アメリカにおける補習校の児童・生徒の日本語力及び英語力の習得状況

目的:北米4ヶ所にある補習校に在籍する合わせて約1600名の小、中学生の日本語力、英語力の習得状況、及び滞米年数や米国入国年齢と語学力との関係を調査する。

結果:児童・生徒の滞米期間、及び言語能力診断テストの結果から得た日本語語彙力、助詞、文型、漢字、及び英語語彙力に関するデータをもとに(1)滞米年数の分布状況(2)学習言語としての日本語力・英語力の習得状況(3)日本語力と英語力の関係(4)滞米年数と日本語力、英語力の関係(5)米国入国年齢と日本語力、英語力の関係、について統計的に分析し、検討した。
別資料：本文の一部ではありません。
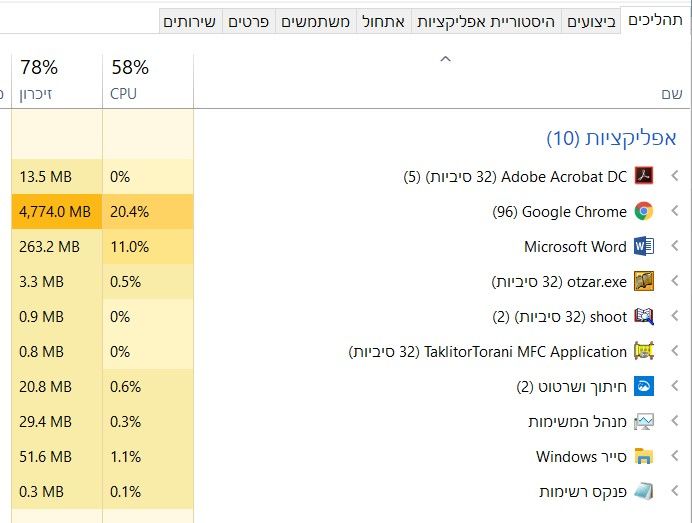Screen dimensions: 692x523
Task: Click the Microsoft Word icon
Action: coord(644,247)
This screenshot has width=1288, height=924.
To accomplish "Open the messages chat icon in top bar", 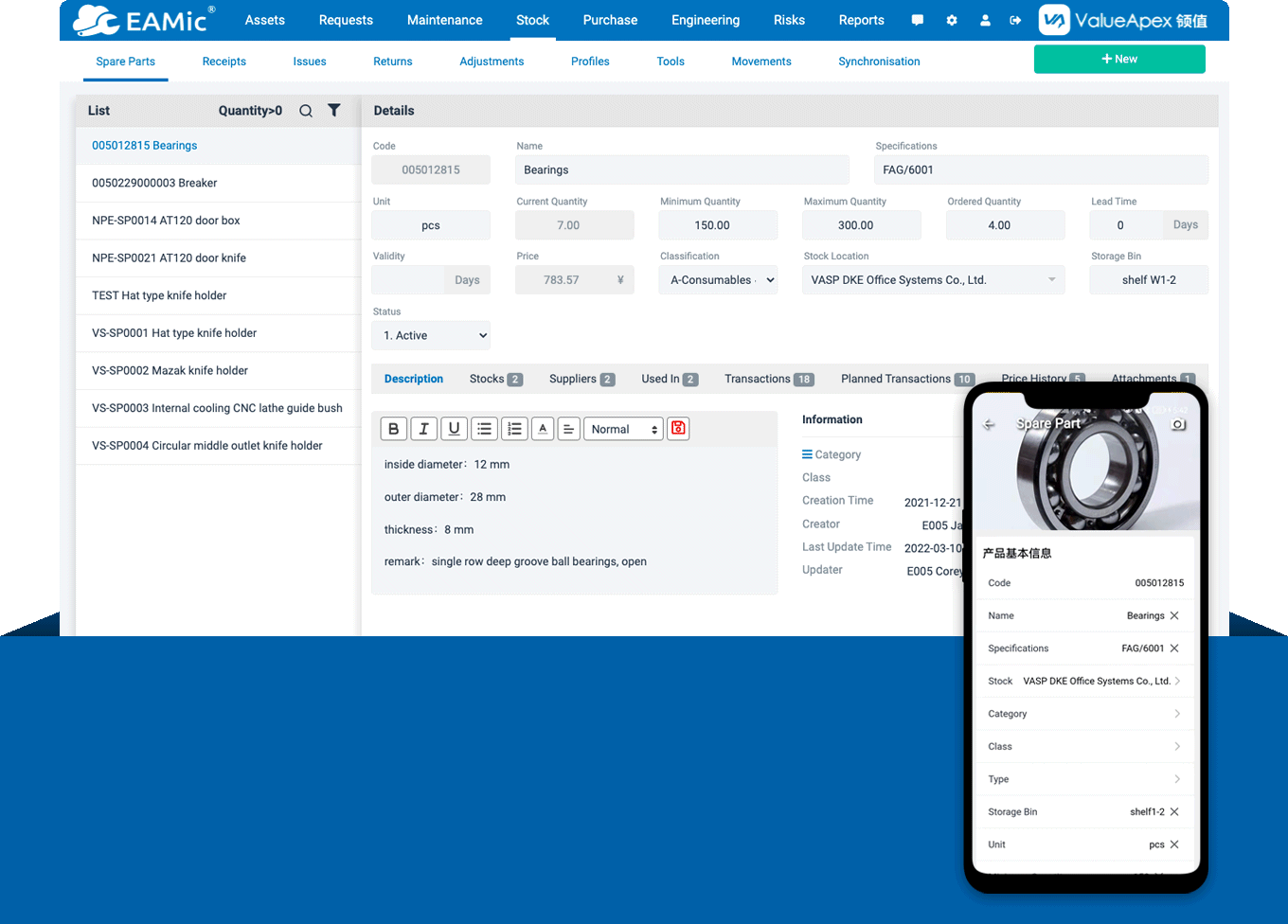I will point(917,20).
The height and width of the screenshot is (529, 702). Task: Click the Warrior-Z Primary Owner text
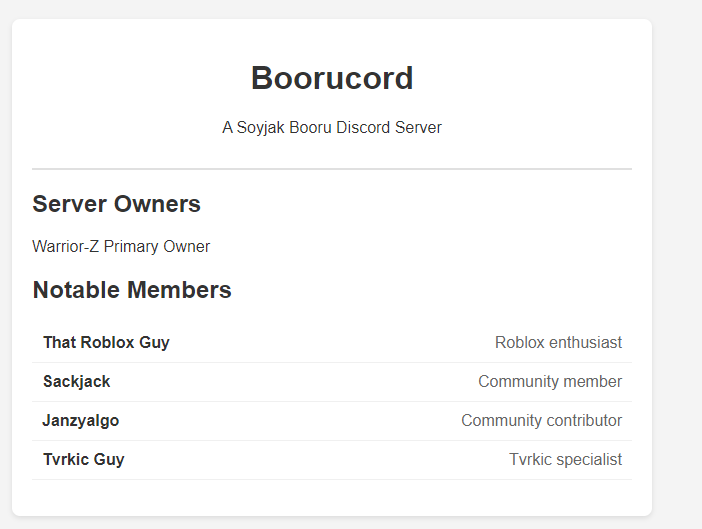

その結果、(1)補習校に在籍している児童・生徒の滞米期間が長期化し、英語優位のパーシャル・バイリンガルに移行している傾向がある(2)日本語力のばらつきが、小学校4年生ぐらいから顕著になる(3)小学校の高学年までには日本語話者として習得されるべき助詞、文型などの基礎文法が、中学生になっても習得されていない場合がある(4)日英両語高度発達型のバイリンガルも多数いるものの、両語とも学年レベルに達していないリミテッド・バイリンガルも少数ながら存在している、等の点が明らかになった。これらの結果は、今後の補習校における言語教育の充実にさらなる具体的指針を示すものである。